Il patto, di Maria Teresa Tanzilli

La ricchezza, l’opulenza. Obiettivo malcelato di tanti. Soldi su soldi su altri soldi, all’infinito, a qualsiasi costo. Per sempre e senza rischi di cadute. Cosa si sarebbe disposti a fare per avere tutto ciò?
Villanova è una cittadina di provincia. Isolata, autoconfinata in una stretta vallata tra montagne imponenti, è senza ombra di dubbio ricca. Sembra un coacervo di benestanti, volutamente e “snobisticamente” ghettizzatisi in un luogo ai margini. Non c’è passaggio di gente a Villanova. Non è ben visto il turismo, non sono accettati forestieri. Un dorato eremitaggio per circa tremila anime economicamente felici. Tutte. Nessun abitante può essere considerato sotto la soglia dell’agiatezza.
A casa Grimaldi è una notte stranamente agitata. Luca, 13 anni, sente nell’aria, tra i genitori, un’atmosfera insolita. Sempre andati d’accordo, i suoi. Come quasi tutti, a Villanova. Ma Luca percepisce angoscia nella voce della madre. E il giorno dopo, quando col fratello Francesco si appresta ad andare a scuola, coglie la stessa strana atmosfera. Che lo accompagna fino alle soglie dell’edificio educativo. Troppi genitori presenti. Troppe facce contrite. Troppi abbracci, troppi silenzi. Cosa sta per succedere a Villanova?
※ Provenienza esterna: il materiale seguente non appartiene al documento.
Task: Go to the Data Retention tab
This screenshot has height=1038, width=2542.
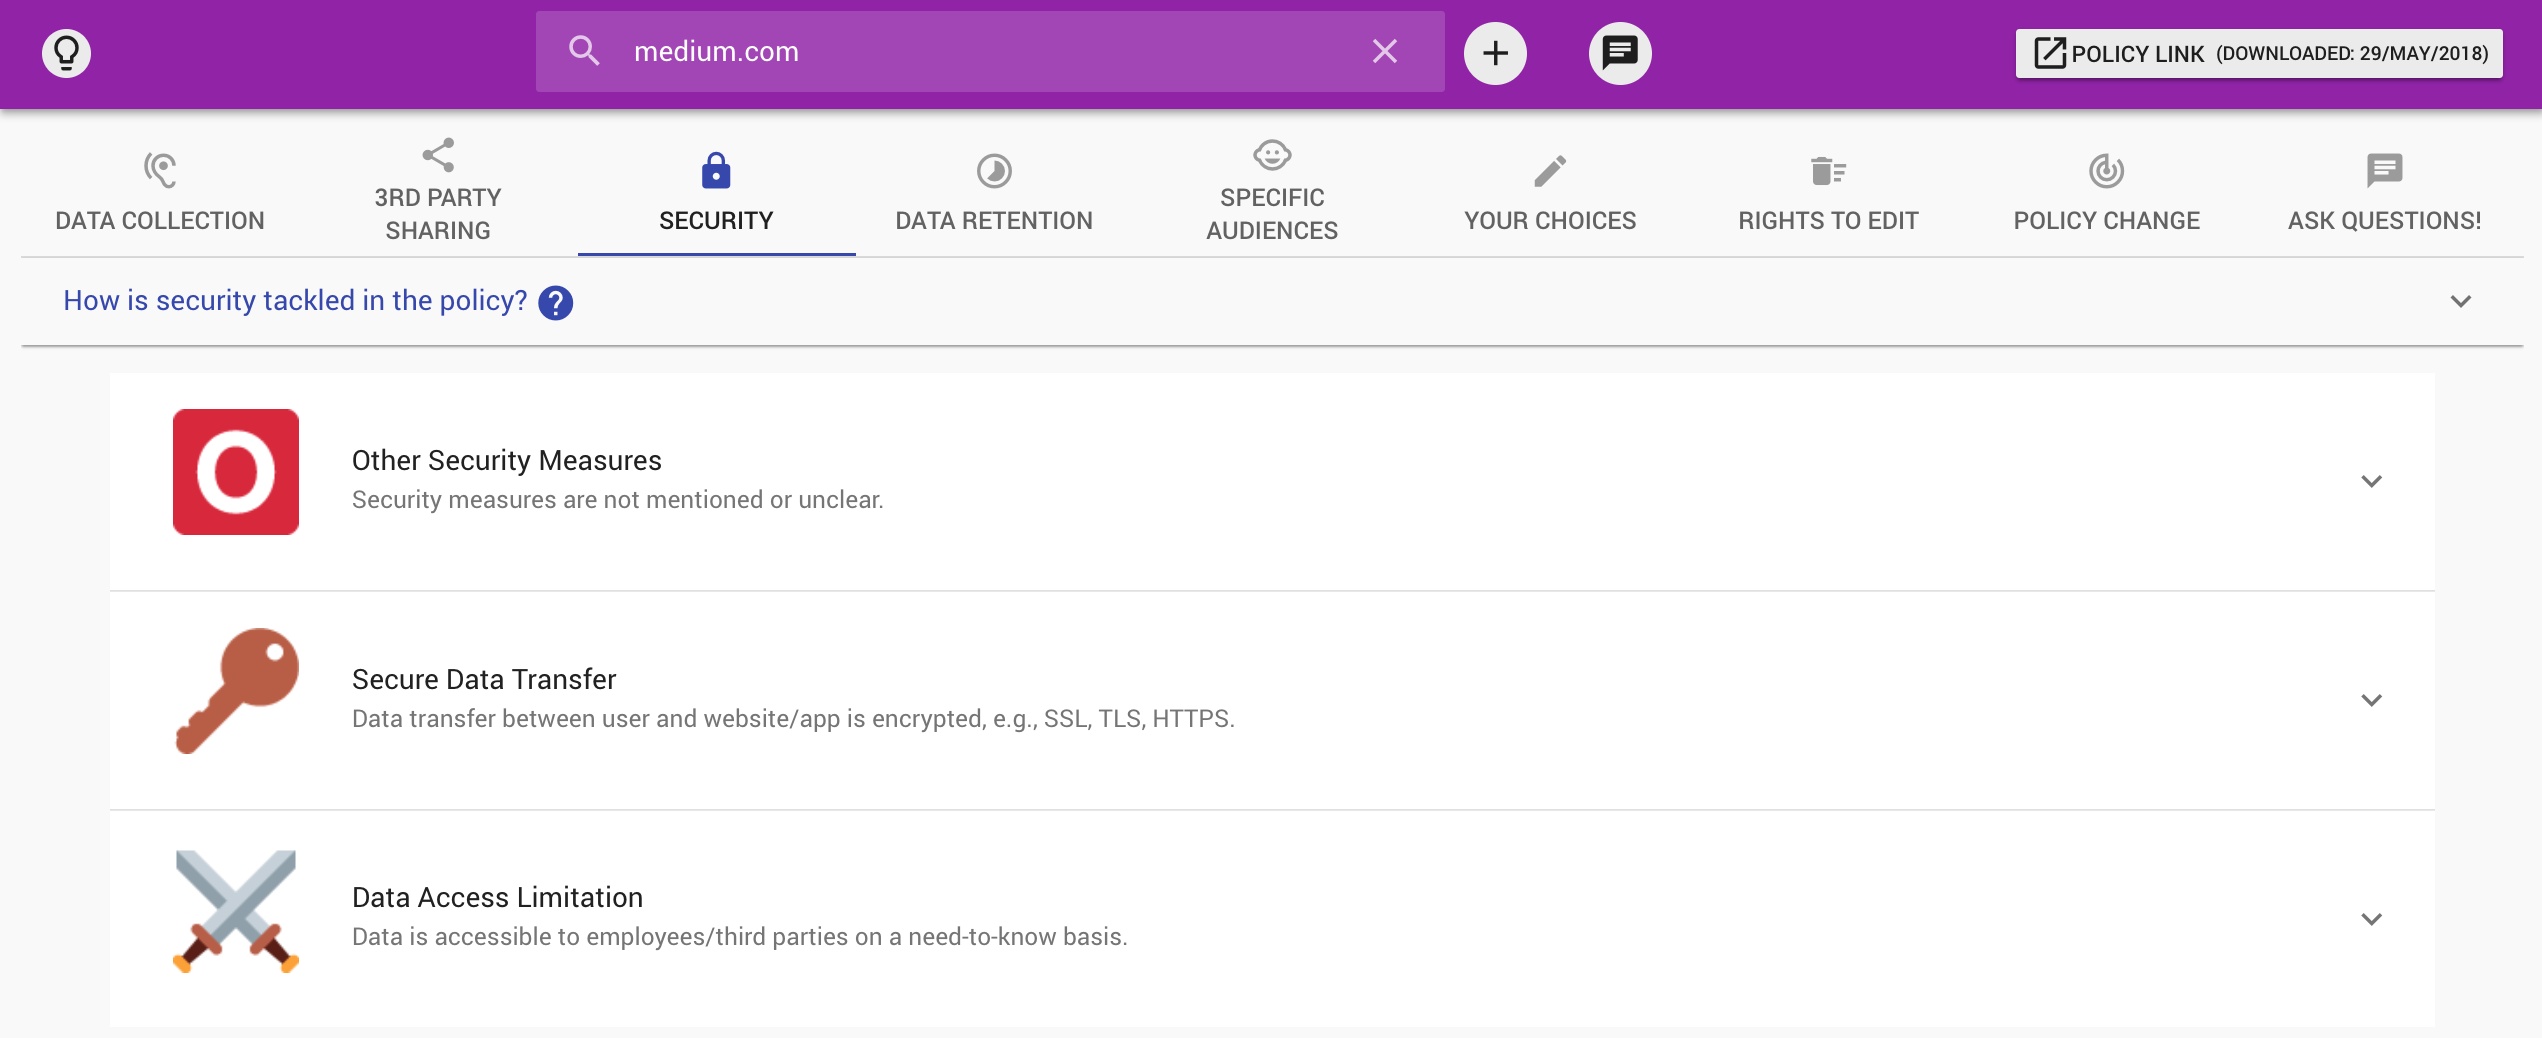Action: click(x=994, y=192)
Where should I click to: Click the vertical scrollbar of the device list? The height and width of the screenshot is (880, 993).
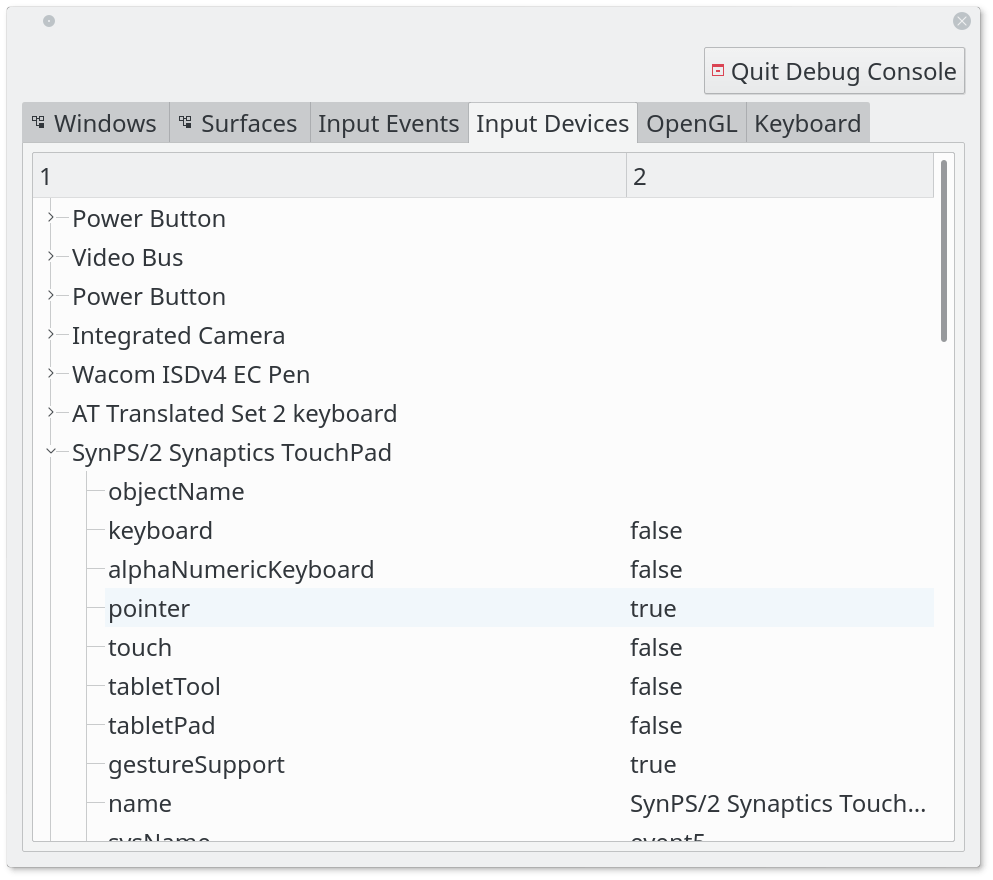pyautogui.click(x=944, y=251)
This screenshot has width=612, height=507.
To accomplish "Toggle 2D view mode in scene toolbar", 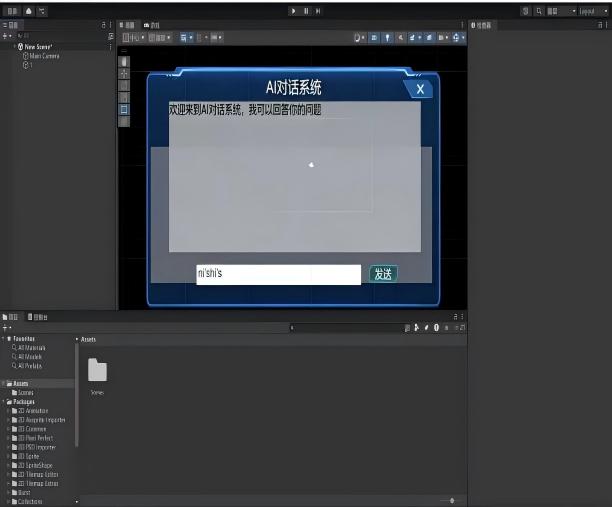I will [374, 37].
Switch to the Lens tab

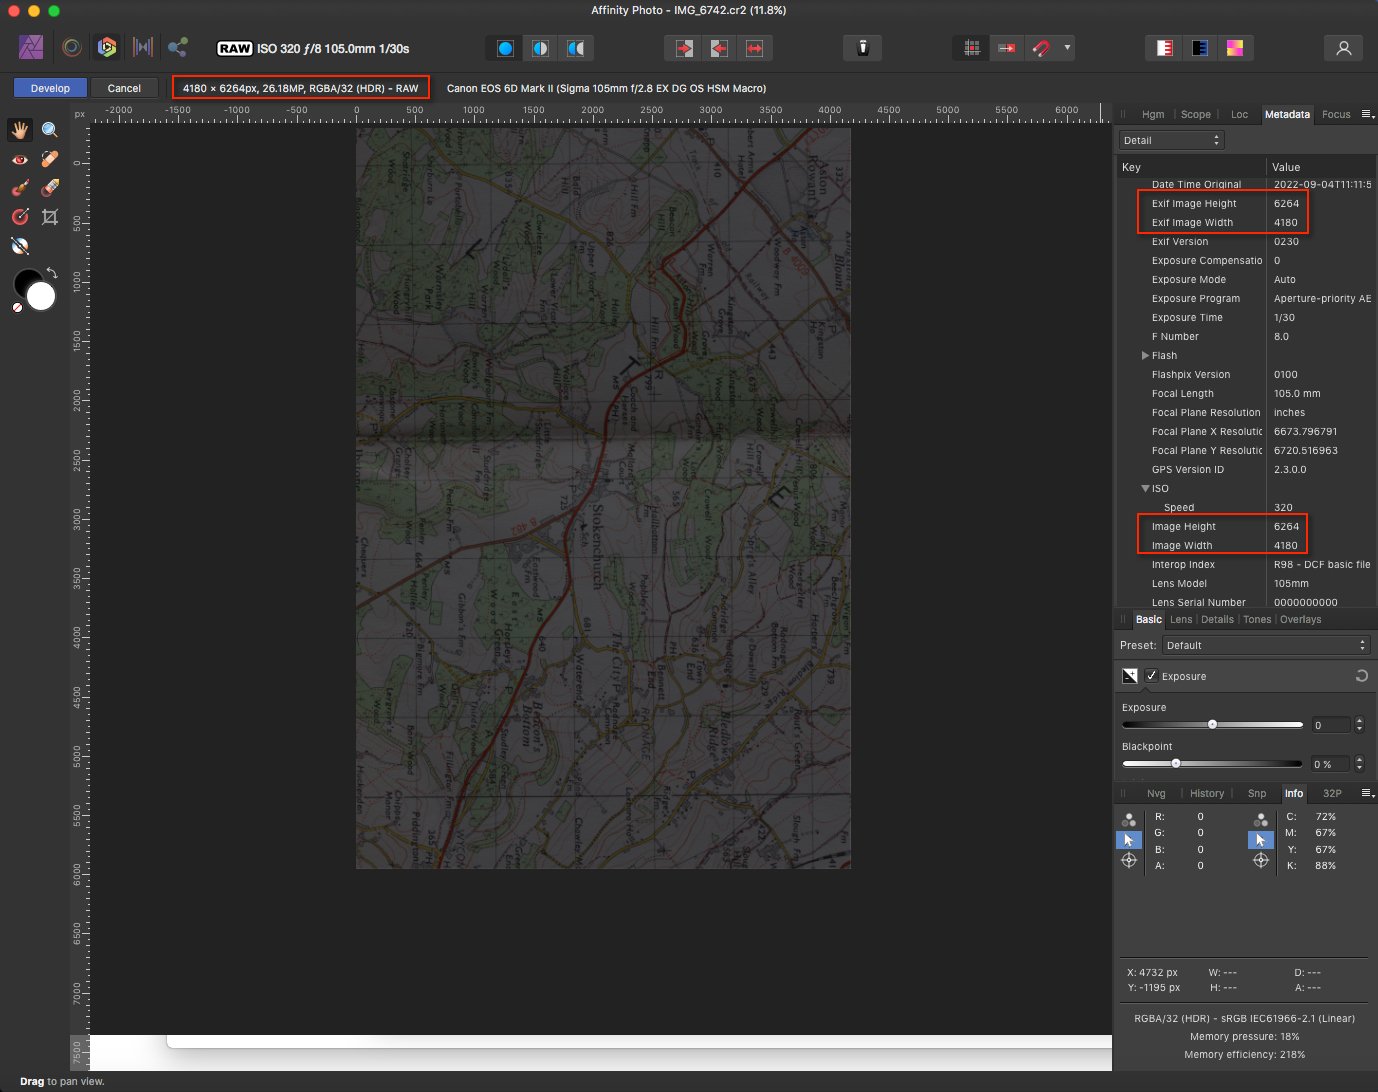(1181, 619)
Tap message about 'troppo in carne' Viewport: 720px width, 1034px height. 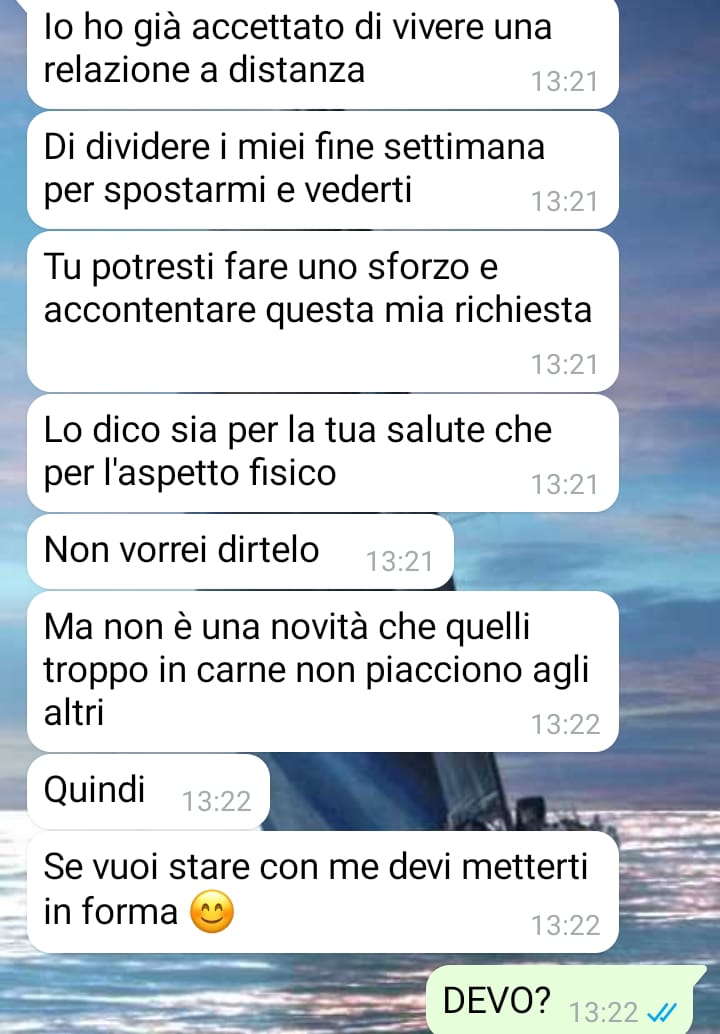point(322,671)
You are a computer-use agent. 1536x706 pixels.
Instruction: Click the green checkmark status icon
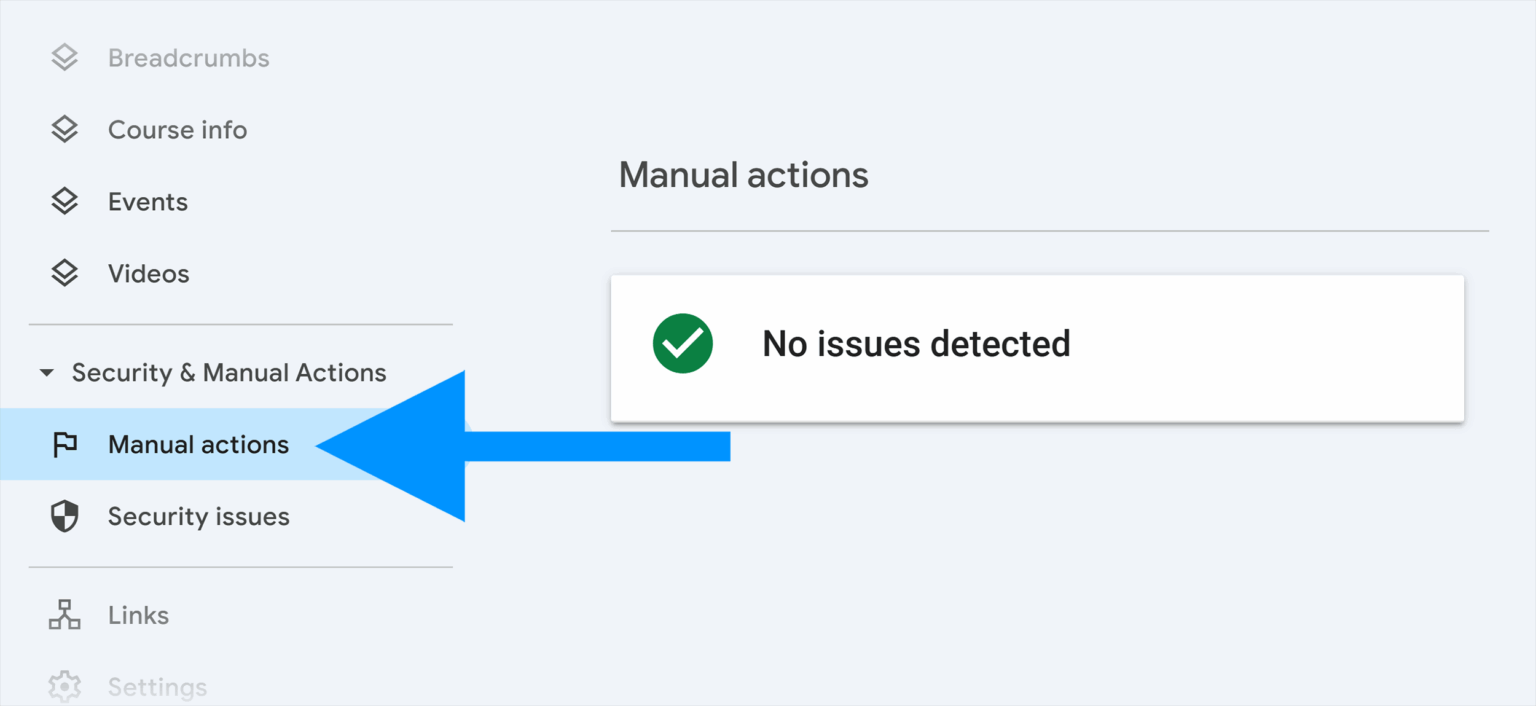[x=682, y=343]
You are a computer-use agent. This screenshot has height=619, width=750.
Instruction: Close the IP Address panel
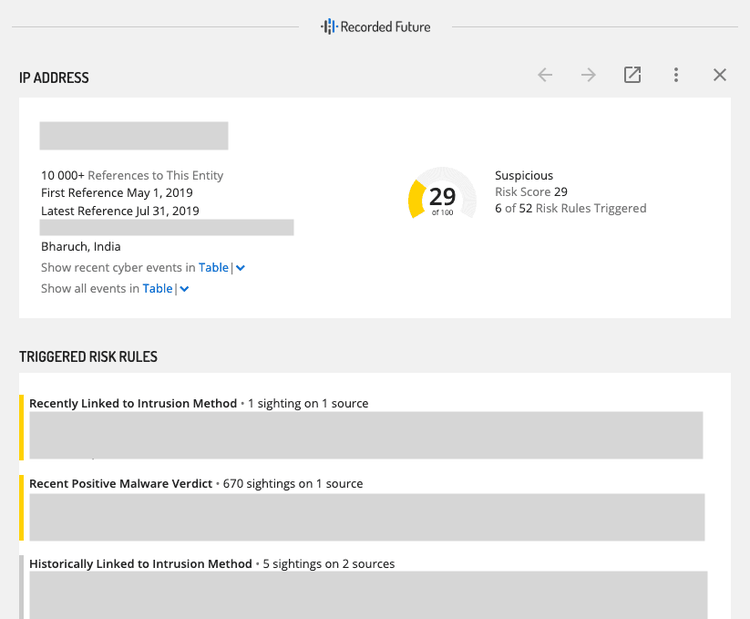point(719,75)
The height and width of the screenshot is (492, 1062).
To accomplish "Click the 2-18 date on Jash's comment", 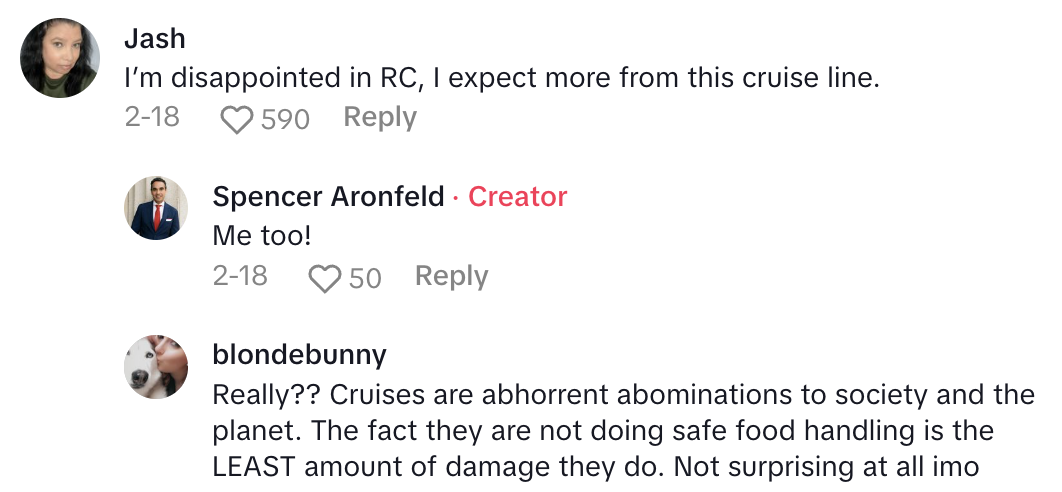I will (152, 118).
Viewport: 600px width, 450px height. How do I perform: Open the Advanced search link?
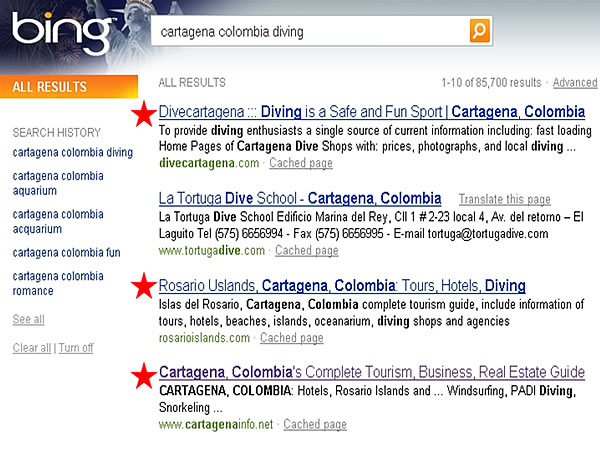pyautogui.click(x=575, y=83)
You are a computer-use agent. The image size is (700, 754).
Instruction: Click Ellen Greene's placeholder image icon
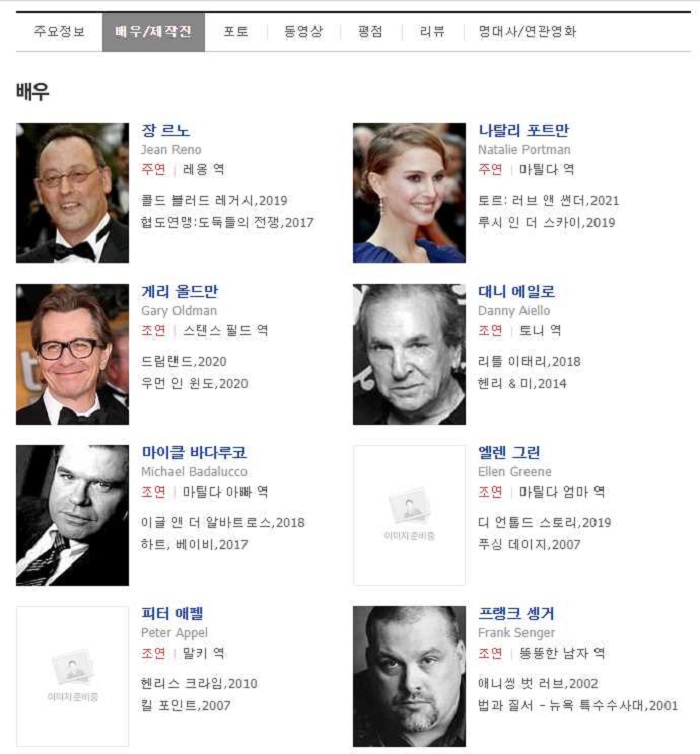coord(410,515)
Maria Teresa Tanzilli ha confezionato un racconto davvero tenebroso. Angosciante, da strapparsi l’anima. Pur essendo una rivisitazione di un tema piuttosto classico nella letteratura horror, l’attualizzazione e la lettura da contesto familiare rendono Il Patto davvero centrato. Perfette sono le dinamiche parentali descritte, fra genitori, figli e fratelli. Perfetto il fanciullesco punto di vista dell’opera. Certo, dal momento che non può definirsi romanzo, sarebbe potuto essere un pochino asciugato, per renderlo ancora più incalzante. Ad esempio, l’elemento tavola Oiuja, appare inserito un po’ a forza, tanto più che viene usato dai tredicenni come fosse un telecomando… dubito che il 99% degli adolescenti al mondo sappia cos’è – io stesso sono dovuto andare su Wikipedia – tanto meno padroneggiarla. Lo stile nella prima parte risulta inamidato ed eccessivamente aggettivato. Aggiungere un attributo ad ogni sostantivo appesantisce, non colora. Meglio sarebbe stato limare la maggior parte dei nomi e al limite riservare una più fantasiosa “retoricizzazione” ad altri. Anche l’impaginazione dubbia, l’andare a capo è ormai desueto, ci sarebbero gli strumenti adatti per evitarlo. Così toglie ritmo. Ma il dipanarsi della vicenda, che da assolata diventa, metaforicamente e non, nebbiosa, e poi chiarissima, fino al finale perfettamente intonato, terribile, rendono senz’altro l’opera un buon lavoro, seppur migliorabile con un po’ più di mestiere.
Più racconto che romanzo, se rivisto sarebbe magari fondamentale tassello di una raccolta da togliere il sonno. Stringendo i figli a sé, e guardando a certi falsi valori con la giusta superiorità.